Table 2 Physical Properties and T+H-GeoMech Simulation Parameters.

Because CH4 migration under warming-induced hydrate dissociation is a strong function of the intrinsic permeability (k) of the sediments (Stranne et al., 2017), all model simulation scenarios (Table 1) are performed over a sediment permeability range of 10−17–10−14 m2 (a total of 195 simulations), which are typical for clay and silt dominated hemipelagic sediments (Supplementary Fig. 1).

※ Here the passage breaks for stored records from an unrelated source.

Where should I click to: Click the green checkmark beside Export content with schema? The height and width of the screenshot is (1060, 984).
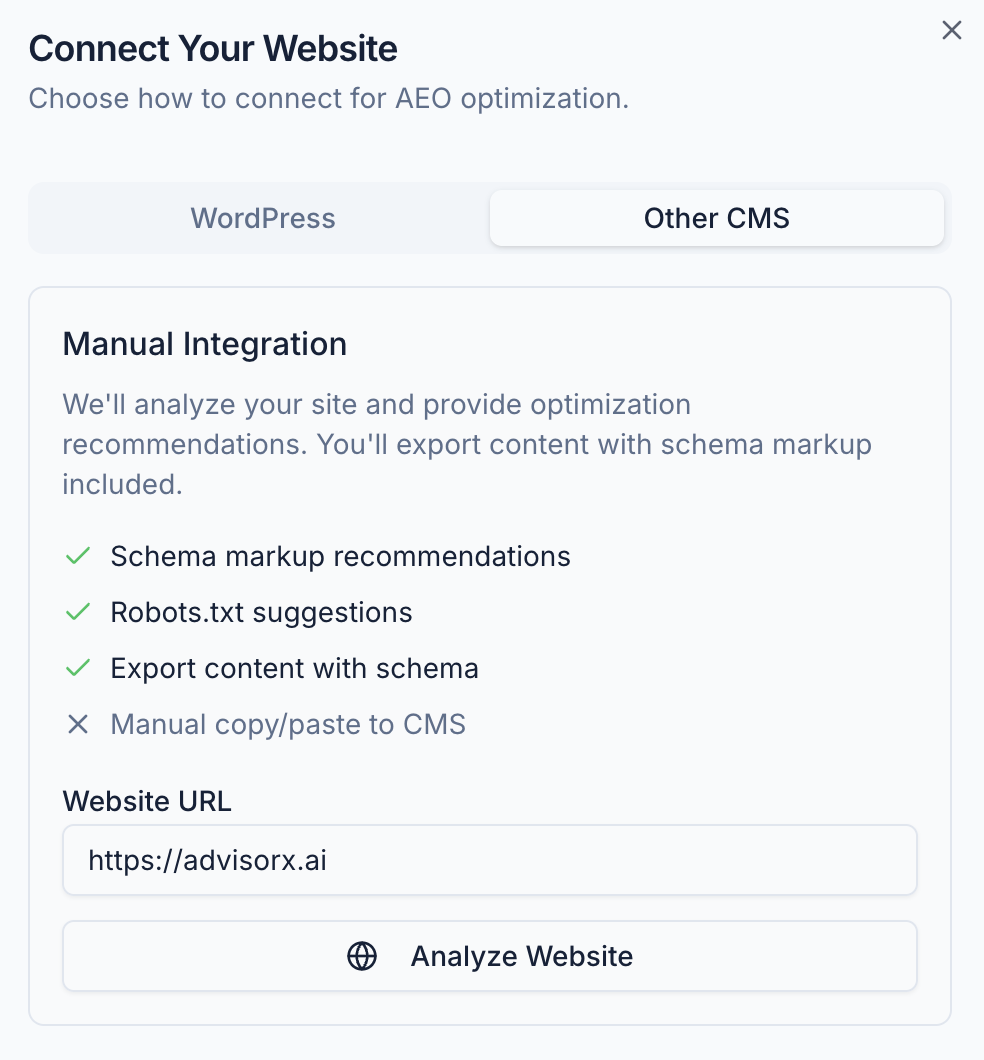click(77, 668)
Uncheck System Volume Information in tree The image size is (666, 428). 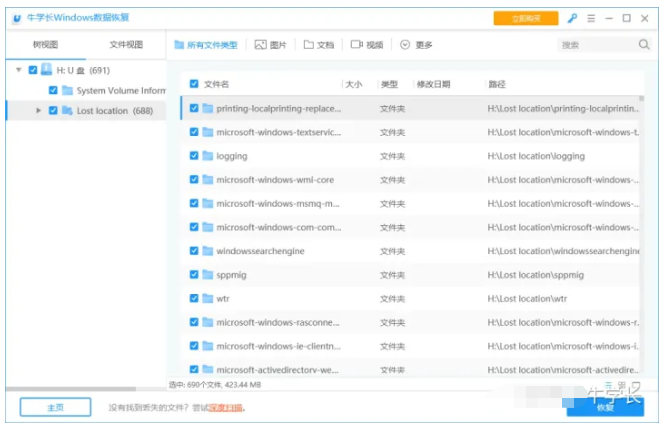53,90
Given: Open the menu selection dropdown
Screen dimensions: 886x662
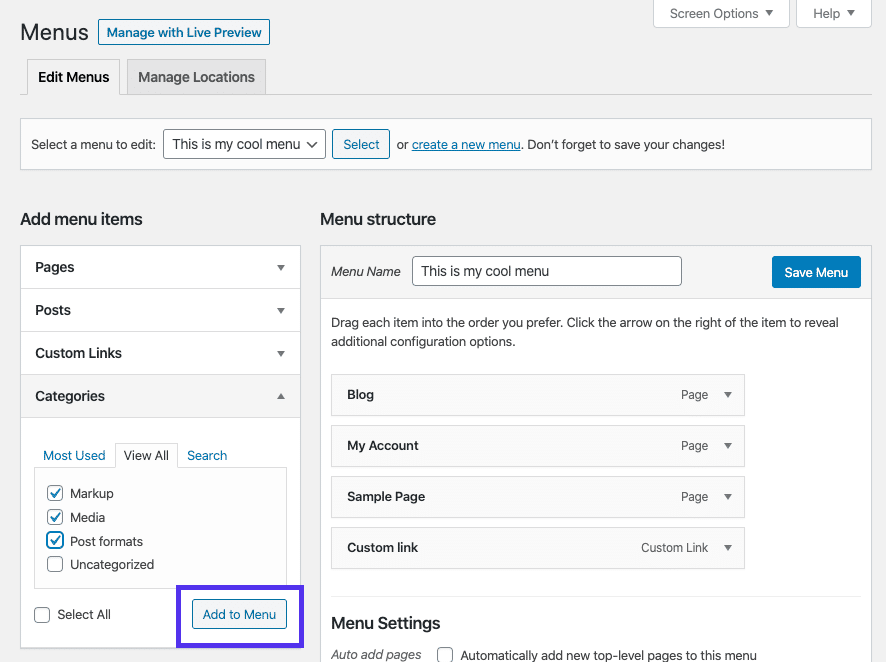Looking at the screenshot, I should (244, 144).
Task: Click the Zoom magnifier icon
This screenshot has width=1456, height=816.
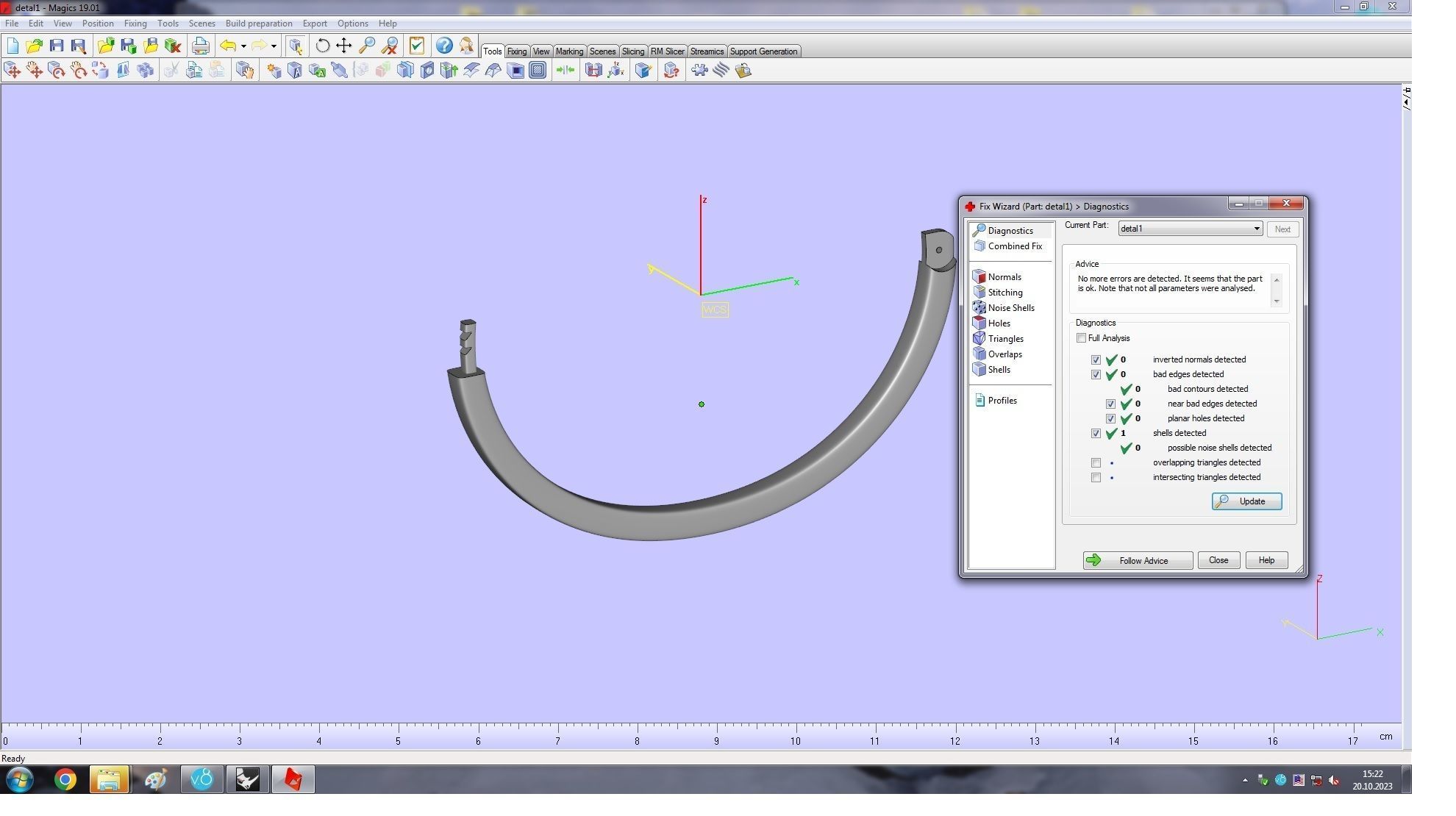Action: pos(367,46)
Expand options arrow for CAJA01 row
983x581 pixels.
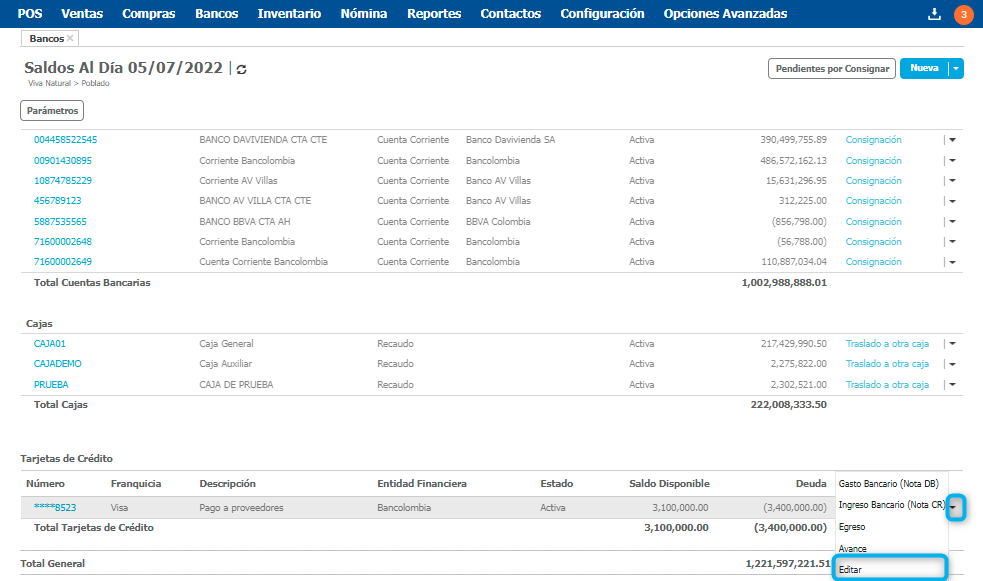pyautogui.click(x=952, y=344)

The total CH4 mass is distributed between three pools in the model domain (Fig. 1b): the hydrate pool (MHyd(t,z)), the gas pool (MGas(t,z)) and the dissolved pool (MDis(t,z)) where t is time and z is the depth below seafloor. Over time, CH4 can be redistributed between these pools and can be removed from the dissolved pool through AOM within the SRZ (FAOM(t,z)), and/or leave the gaseous/dissolved CH4 pools at the sediment-ocean interface (FGas(t) and FDis(t)). The FAOM(t,z) is described as a sink only for MDis(t,z), as gaseous CH4 is not directly available for the microbes that operate AOM. Nonetheless, AOM also acts as a sink for gaseous CH4 (i.e. MGas(t,z)) due to the constant reduction in pore water CH4 concentration by AOM, drawing CH4 from MGas(t,z) to MDis(t,z). In marine sediments, dissolved methane is replenished by in-situ microbial methanogenesis24. This process is, however, not included in the current model because the rate of methanogenesis is negligible compared to the amount of CH4 mobilized through hydrate dissociation10.

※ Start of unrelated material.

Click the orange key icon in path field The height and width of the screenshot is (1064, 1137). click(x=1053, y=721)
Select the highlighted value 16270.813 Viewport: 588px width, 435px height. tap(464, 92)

The AOM dynamics are implemented in the model code as follows. In each time step, the equilibrium SRZ depth is calculated from the instantaneous CH4 flux into the SRZ, based on the Egger relation. If the current SRZ depth is not equal to the equilibrium SRZ depth, the system is not in steady state. The current SRZ depth is then moving towards equilibrium at a certain rate, based on the adjustment time scale (as discussed below). Meanwhile, the current SRZ depth sets the instantaneous AOM capacity of the system.

In our simulations, the CH4 flux into the SRZ is not constant over the course of the simulations. Thus, the results of24, where the perturbation in the CH4 supply is instantaneous and continuous, cannot be directly translated to our simulations. Their results would, however, be applicable to our experimental setup under the assumptions discussed below.

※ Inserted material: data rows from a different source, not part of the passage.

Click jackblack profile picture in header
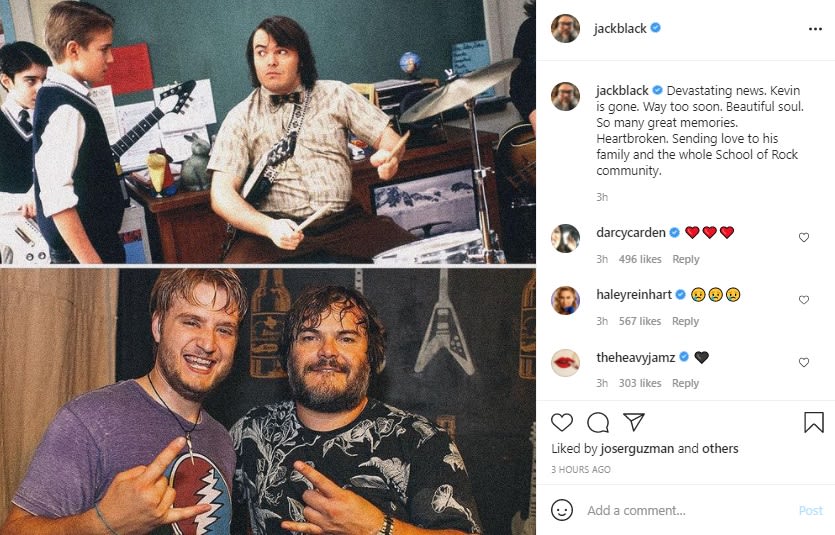This screenshot has width=835, height=535. coord(566,29)
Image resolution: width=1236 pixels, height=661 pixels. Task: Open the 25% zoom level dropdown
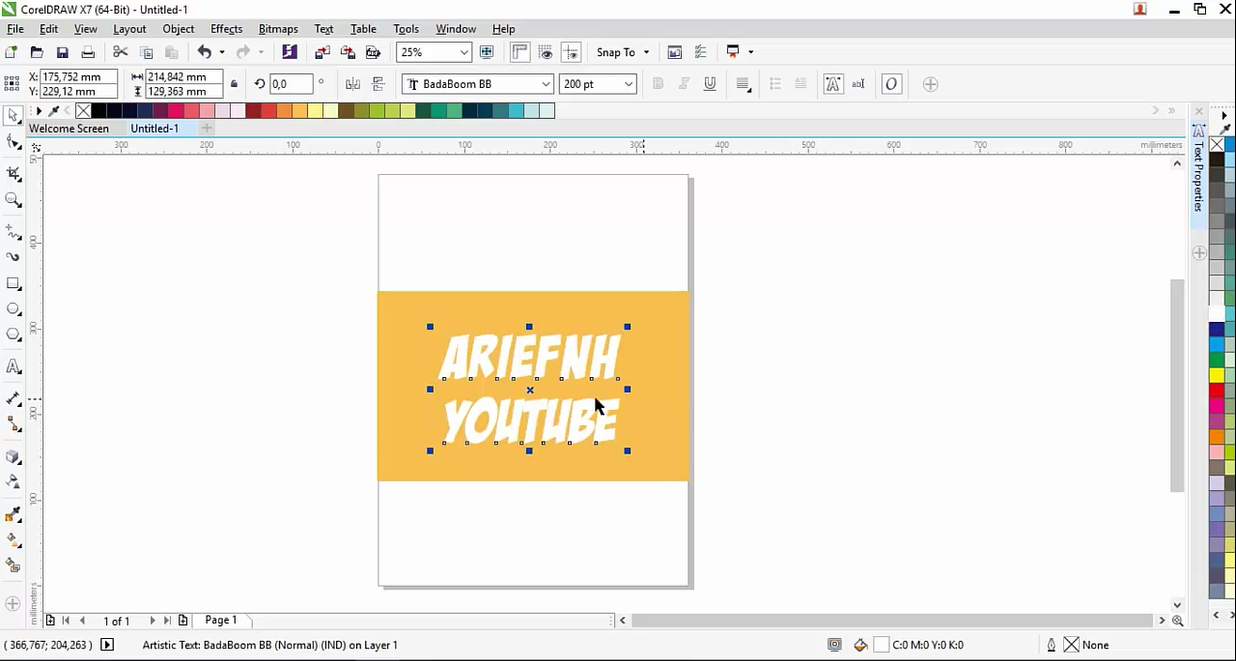(x=464, y=52)
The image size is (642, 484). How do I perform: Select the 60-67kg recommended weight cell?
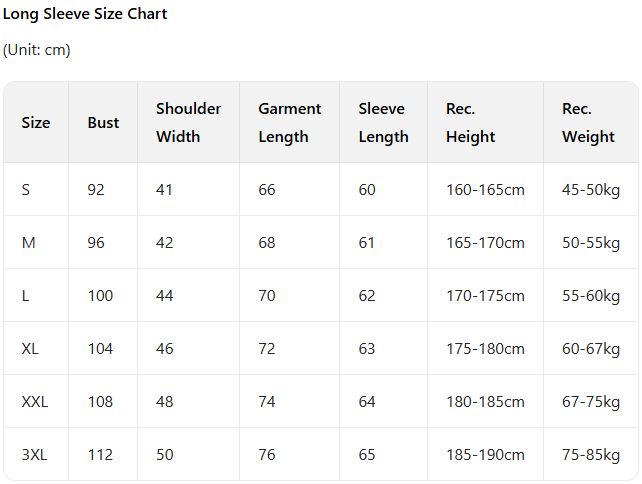coord(591,349)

The onset of methane migration into the SRZ is not instantaneous in our experiments, because the heat propagation from overlying bottom waters into the sediments and the subsequent melting of hydrates takes time. Furthermore, we assume that the SRZ depth is constantly adjusting towards the equilibrium depth that is set by the instantaneous CH4 flux at the SMT. Consequently, the adjustment is halted whenever the elevated CH4 flux into the SRZ is halted. In order to take the time lag between the onset of seafloor warming and CH4 migration into the SRZ into account, as well as periods between flux pulses during which adjustment is temporarily halted (or reversed), we translate the adjustment time into a corresponding adjustment speed. This adjustment speed (6.23 cm/year in base Case A) represents the time it would take to re-equilibrate the system to a sudden and continuous CH4 flux increase, similar to the Dale et al.24 experiment. Furthermore, we assume that the SMT adjustment speed is the same when the SRZ is expanding as when it is shrinking, meaning that a reduction in biomass due to starvation (lack of CH4) occurs at the same rate as biomass builds up within the SRZ (when there is a CH4 surplus). It should be noted, however, that the results are not sensitive to this assumption because the AOM/CH4 dynamics are mainly determined by the time window just before biomass equilibration, when there is an excess of CH4 and biomass is increasing.